Ginger laughed. “I grow their food.”

“But most of the food is shipped up, right? Even freshies?”

“My tomatoes rule,” Ginger said. “Anyone will tell you that. Heirlooms, never refrigerated. People beg me for them. I don’t even wash them.”

“Is that good?”

“Of course. Vine-ripe organics? What, aren’t you a foodie?”

“I am. But I do wash my veggies.”

“Don’t. Especially here. It’s already too sterile here, people get sick from being too clean.”

“So I should eat some dirt from time to time?”

“I do that, yes. Just a little, but sure.”

Valerie made a face. “Maybe in a pill.”

Ginger shook her head. “Just eat dirt.”

“Okay,” Valerie said. “Farm to fork, dirt included. But tell me what the hell is going on up here.”

Ginger stared at her, unfazed. “What? We’re here. We’re doing the moon.”

“But why?”

“Because it’s there. As they say.”

“Because the Chinese are there, you mean.”

“Well, sure. They’ve got the south pole, we’ve got the north pole.”

“Lots of countries have got the north pole.”

“Which means we have friends and they don’t.”

“Which means they don’t have to share.”

“Share what? There’s nothing to share.”

“I’ve heard that, but I was wondering if you thought it was true. Aren’t there things up here that are getting scarce on Earth? Like from those mines I saw on the way here?”

“No.” Ginger laughed. “The moon isn’t good for anything. Except as a launchpad. That’s what I think the Chinese are really focused on.”

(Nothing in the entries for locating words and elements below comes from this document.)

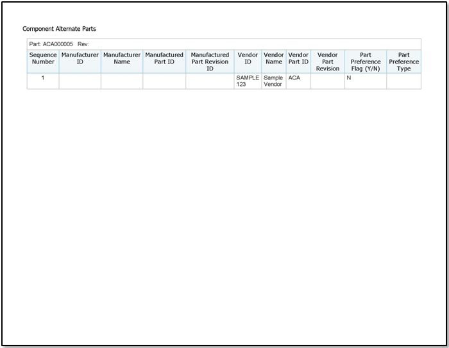Select the empty Part Preference Type cell
The height and width of the screenshot is (348, 449).
[404, 81]
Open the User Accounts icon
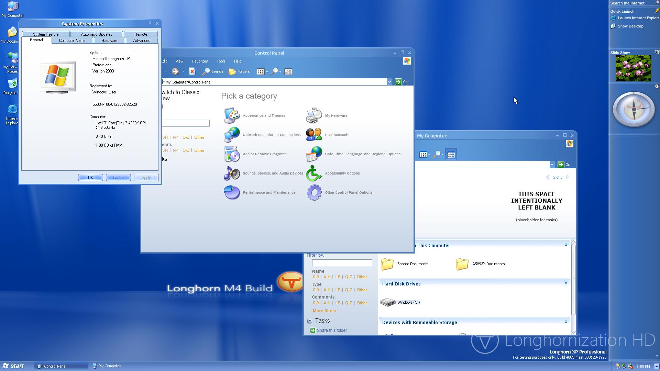Viewport: 660px width, 371px height. coord(314,135)
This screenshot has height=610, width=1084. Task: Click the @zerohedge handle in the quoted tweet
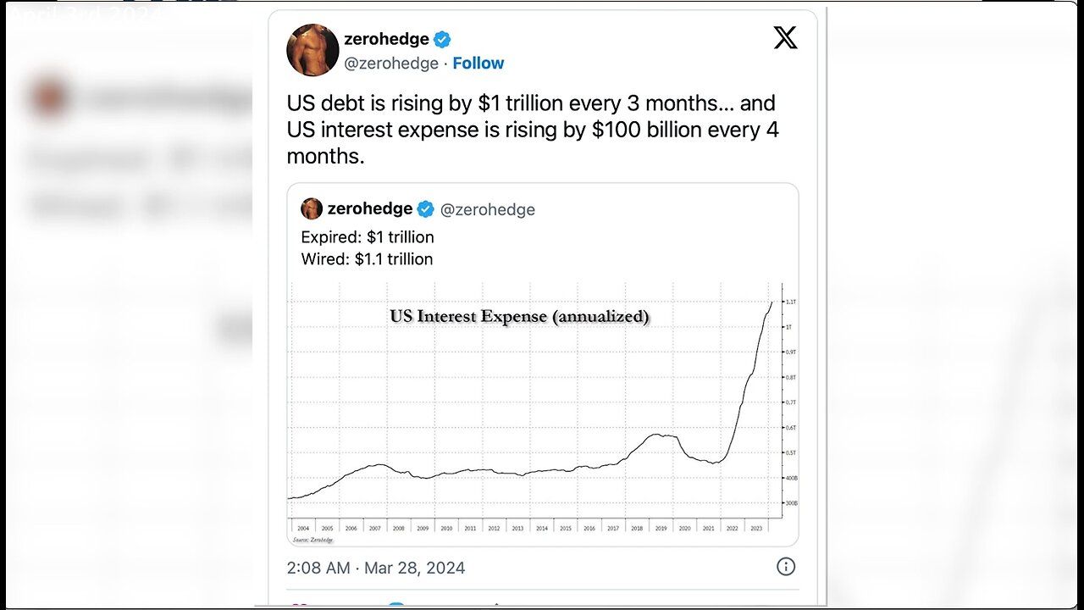coord(488,209)
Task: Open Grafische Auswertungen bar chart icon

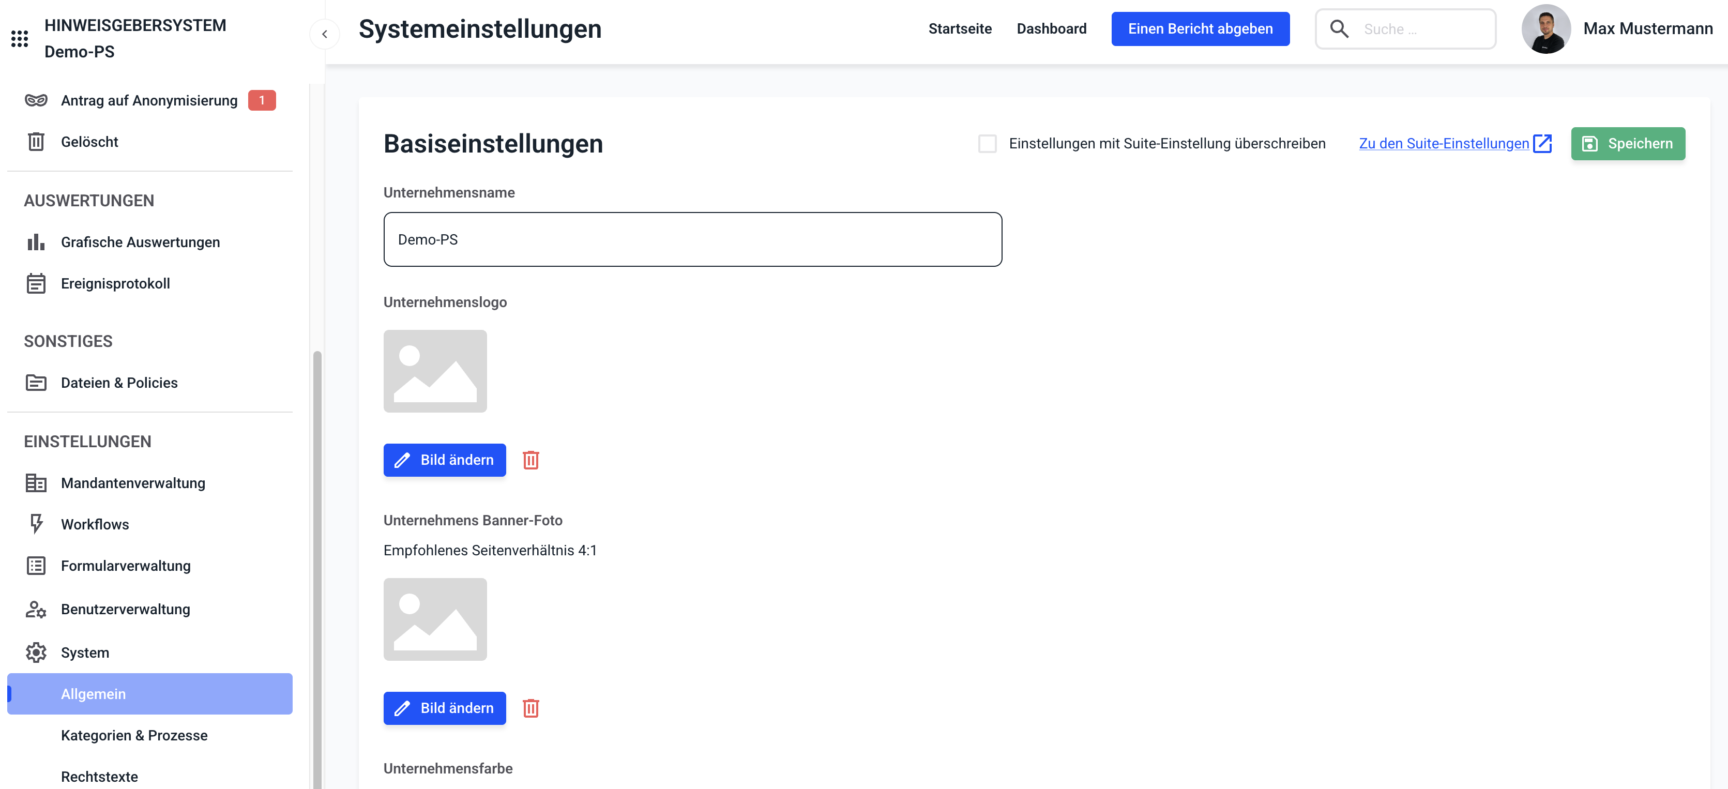Action: (36, 242)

“But a launchpad to where?”

“To anywhere. It’s cheaper to launch stuff from here than from Earth, which makes it easier to go farther out.”

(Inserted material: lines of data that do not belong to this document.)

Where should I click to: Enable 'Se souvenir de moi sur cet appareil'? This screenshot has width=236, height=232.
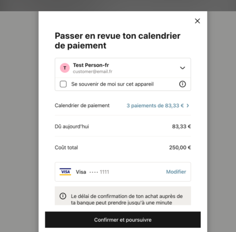click(x=63, y=84)
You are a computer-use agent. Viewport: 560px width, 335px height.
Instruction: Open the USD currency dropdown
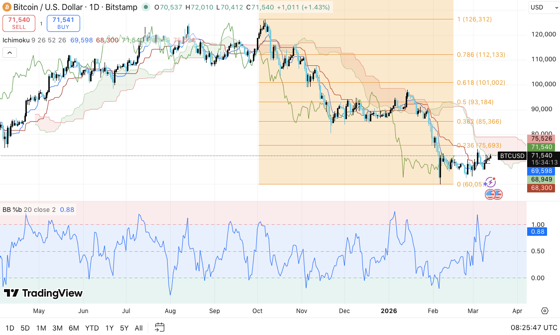coord(543,7)
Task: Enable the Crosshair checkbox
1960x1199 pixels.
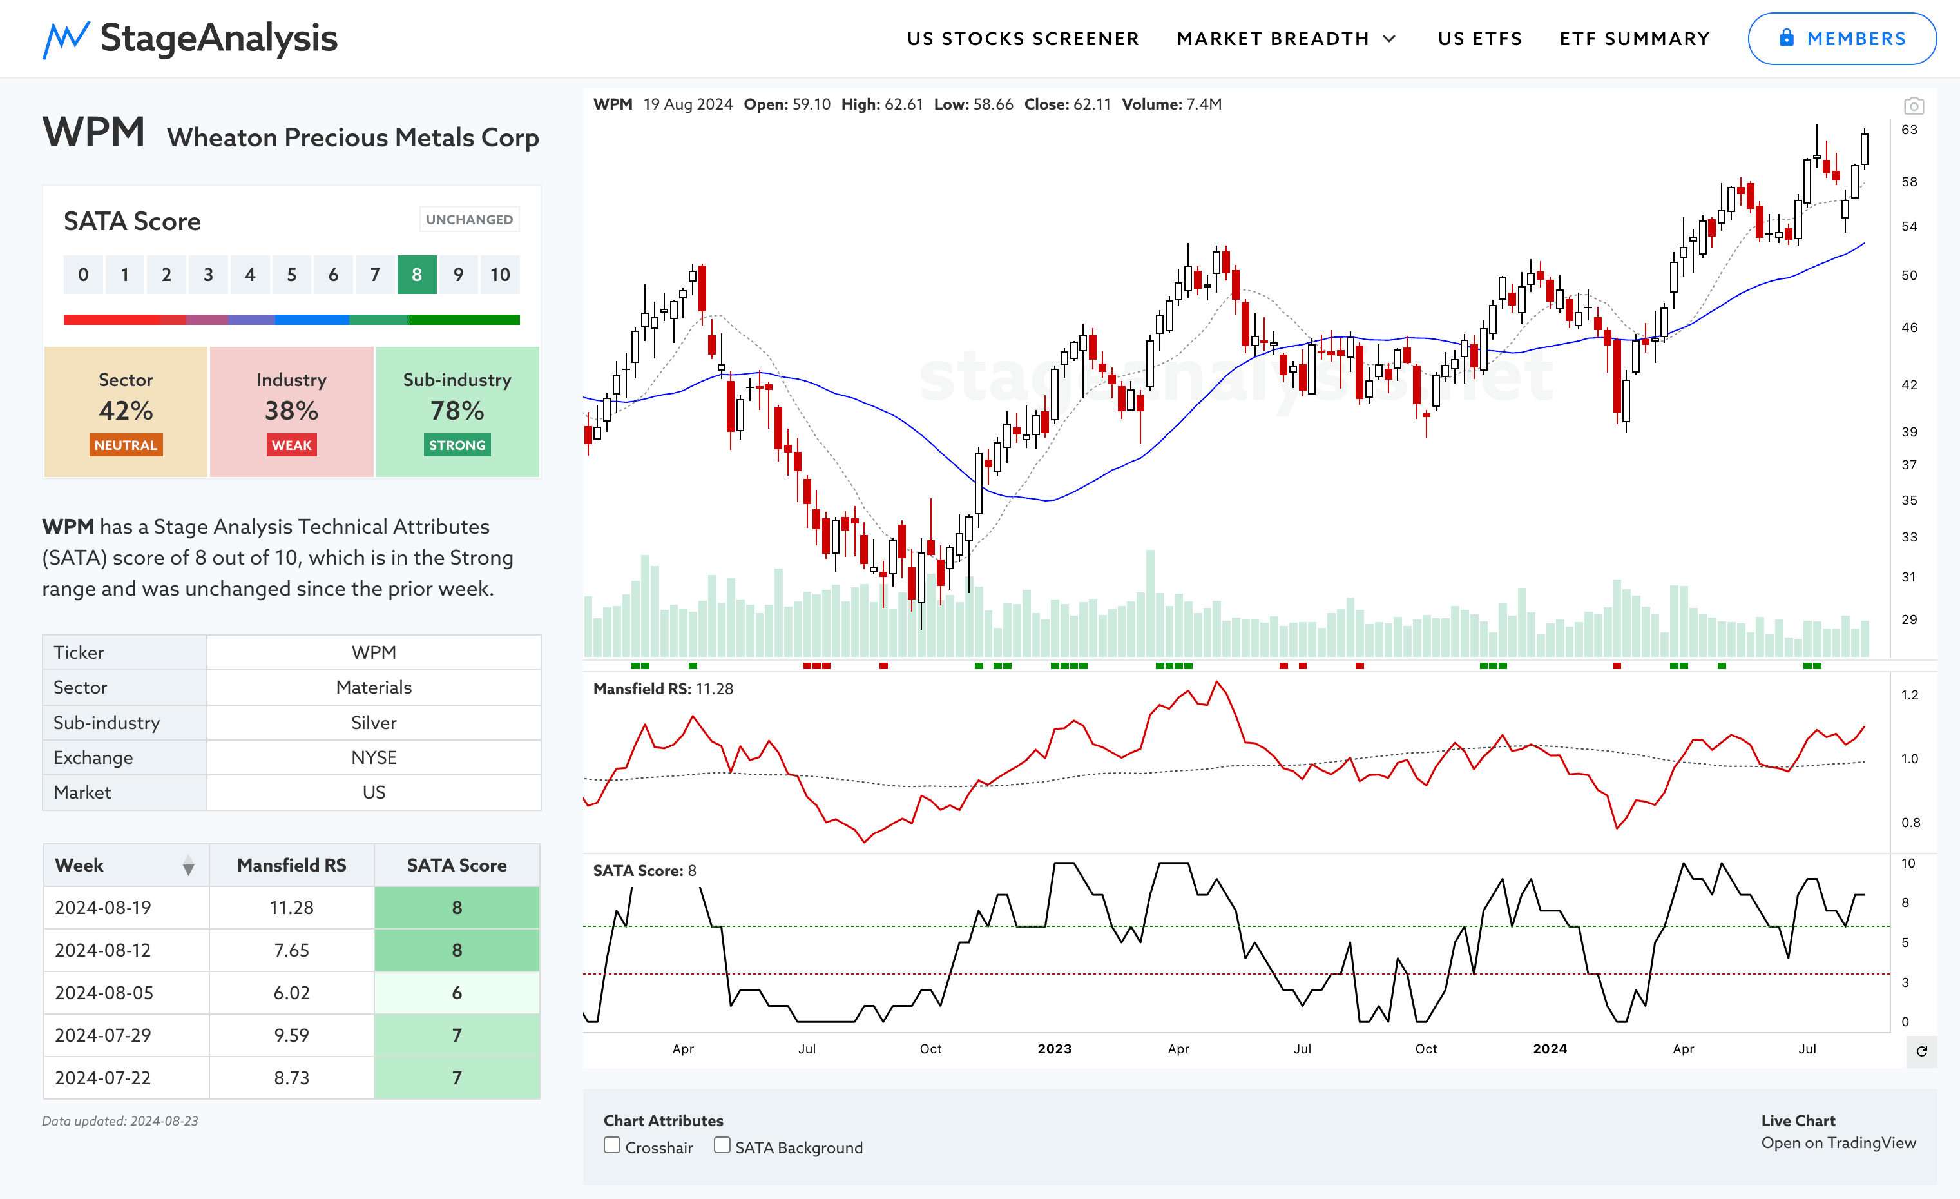Action: point(612,1145)
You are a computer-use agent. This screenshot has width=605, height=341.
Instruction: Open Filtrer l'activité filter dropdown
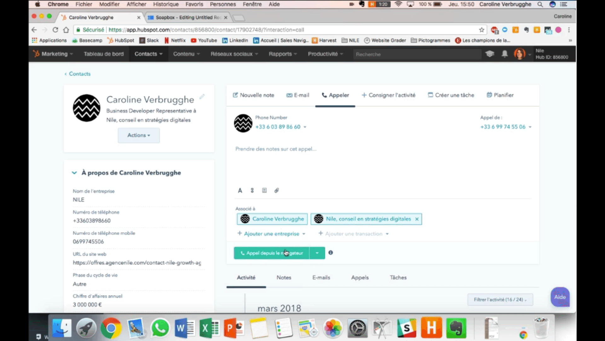(500, 300)
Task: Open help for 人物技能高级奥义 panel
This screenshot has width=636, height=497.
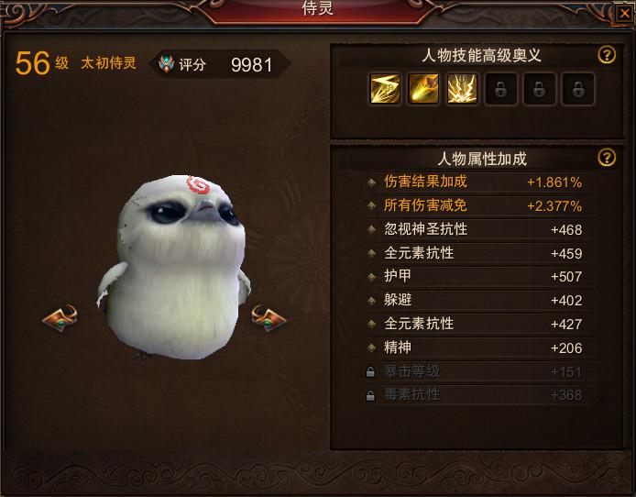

“Are the Chinese already going farther out?”

“Sure. Everyone is. The Chinese are focused on Venus and the asteroids.”

“Isn’t Venus useless?”

“Yes, but they’re building a floating station in its atmosphere, like a city inside a blimp. And they’re sending big chunks of aluminum from here to Venus orbit. Looks like they’re thinking of building a sunshade at Venus’s L2 point to shade Venus completely, to cool it down. It’s a very Chinese project, some kind of thousand-year plan or whatever. It’s crazy, but if you don’t include Venus in your thinking, you can’t really understand the Chinese presence here.”

“So the Chinese are going to be the first ones to yet another place?”

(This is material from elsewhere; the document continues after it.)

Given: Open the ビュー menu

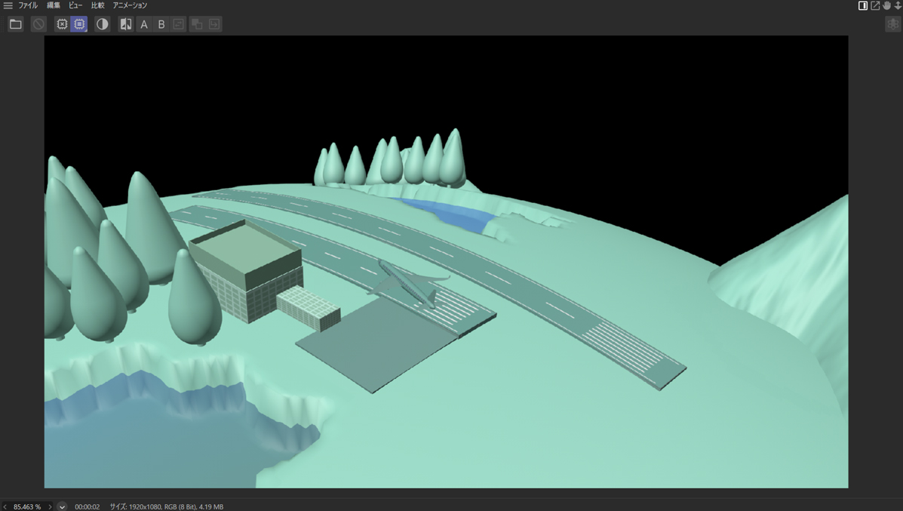Looking at the screenshot, I should click(75, 5).
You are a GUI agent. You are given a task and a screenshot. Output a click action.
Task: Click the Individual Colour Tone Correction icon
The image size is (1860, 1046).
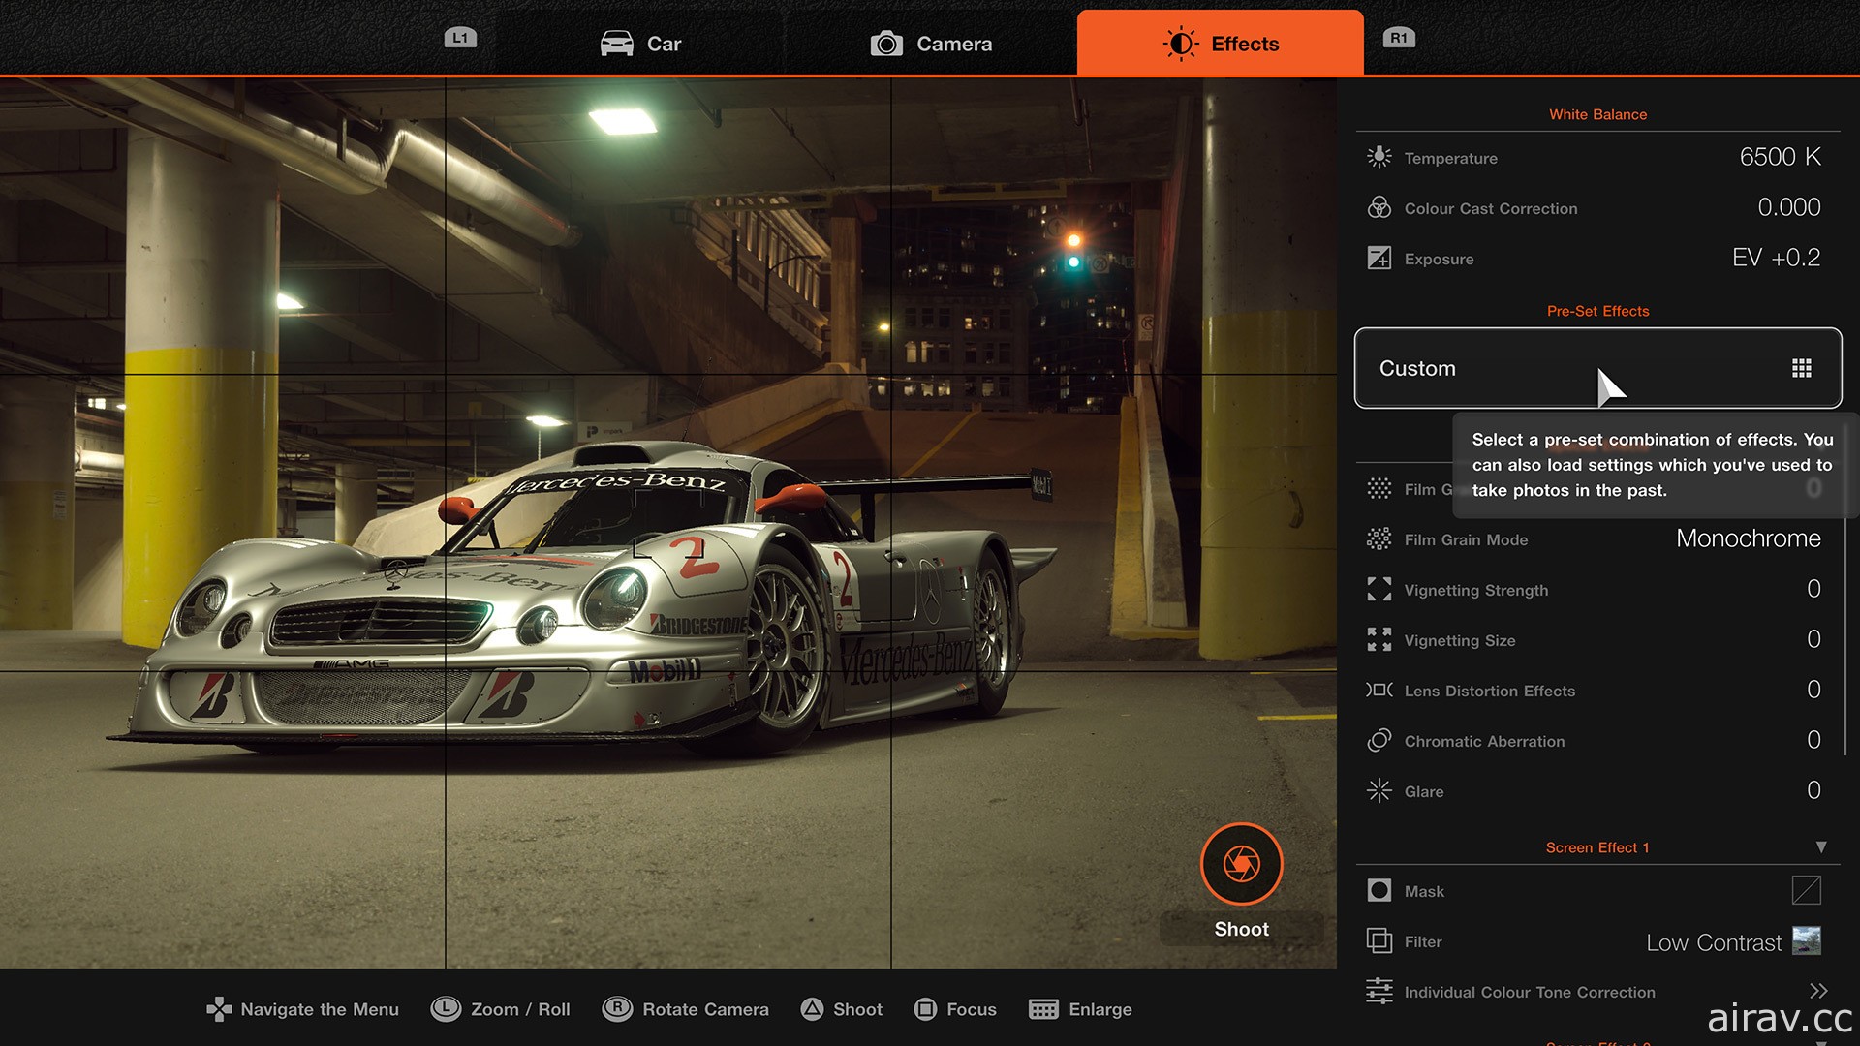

“Yes. But the solar system is big. We don’t have to worry about every crazy idea the Chinese choose to pursue.”

“Don’t we?”

“I don’t think so. It’s not a zero-sum game.”

“But what if there are people in Washington who think it is—wouldn’t they come up here and try to do something about it?”

“Like what?”

“That’s what I’m asking you.”

“I don’t know. People may be doing that, trying to mess with them, but it would be stupid. I don’t think there’s anything we can or should do about other governments’ activities in space.”

“You’re very unconcerned!”

“It’s true. Maybe that’s because I grow such fine tomatoes.”

“Can I have one?”

“Let’s slice a couple and have a caprese salad. I grow the basil too.”

She sliced the tomatoes on a big cutting block right next to her potting station. Ingredients were indeed unwashed. Valerie ate a delicious forkful or two and said, “Wow, they are good. The basil too.”

“I grow ten kinds of basil, it’s wonderful.”

“Where do you get the mozzarella?”

“From Italy. Lots of food is shipped up, like you said. It’s like any other local food movement. If the local stuff reaches thirty percent, you’re totally eating off the land.”

“So, but don’t you think there are some American agencies trying to mess with the Chinese up here?”

“No doubt. And vice versa too. This cryptocurrency called virtual US Dollars, for instance. That’s turning out to be really destabilizing. Combine that with the householder protests, it’s crashing the economy pretty bad. But that hurts the Chinese too, so it’s hard to understand who’s doing it. Here on the moon, neither side is doing much that I can see.”

“And you can see a lot.”

Ginger Ellis stopped chewing, stared at her; swallowed. “Everyone can see a lot. It’s a very small town, the moon. There’s not a lot of places to hide, and people talk.”

“Seems to me there’s tons of places to hide. I’m looking for an American citizen who went missing, for instance, and I’m having no luck finding him. I’m hearing about secret lava tubes and such where they might have hidden him.”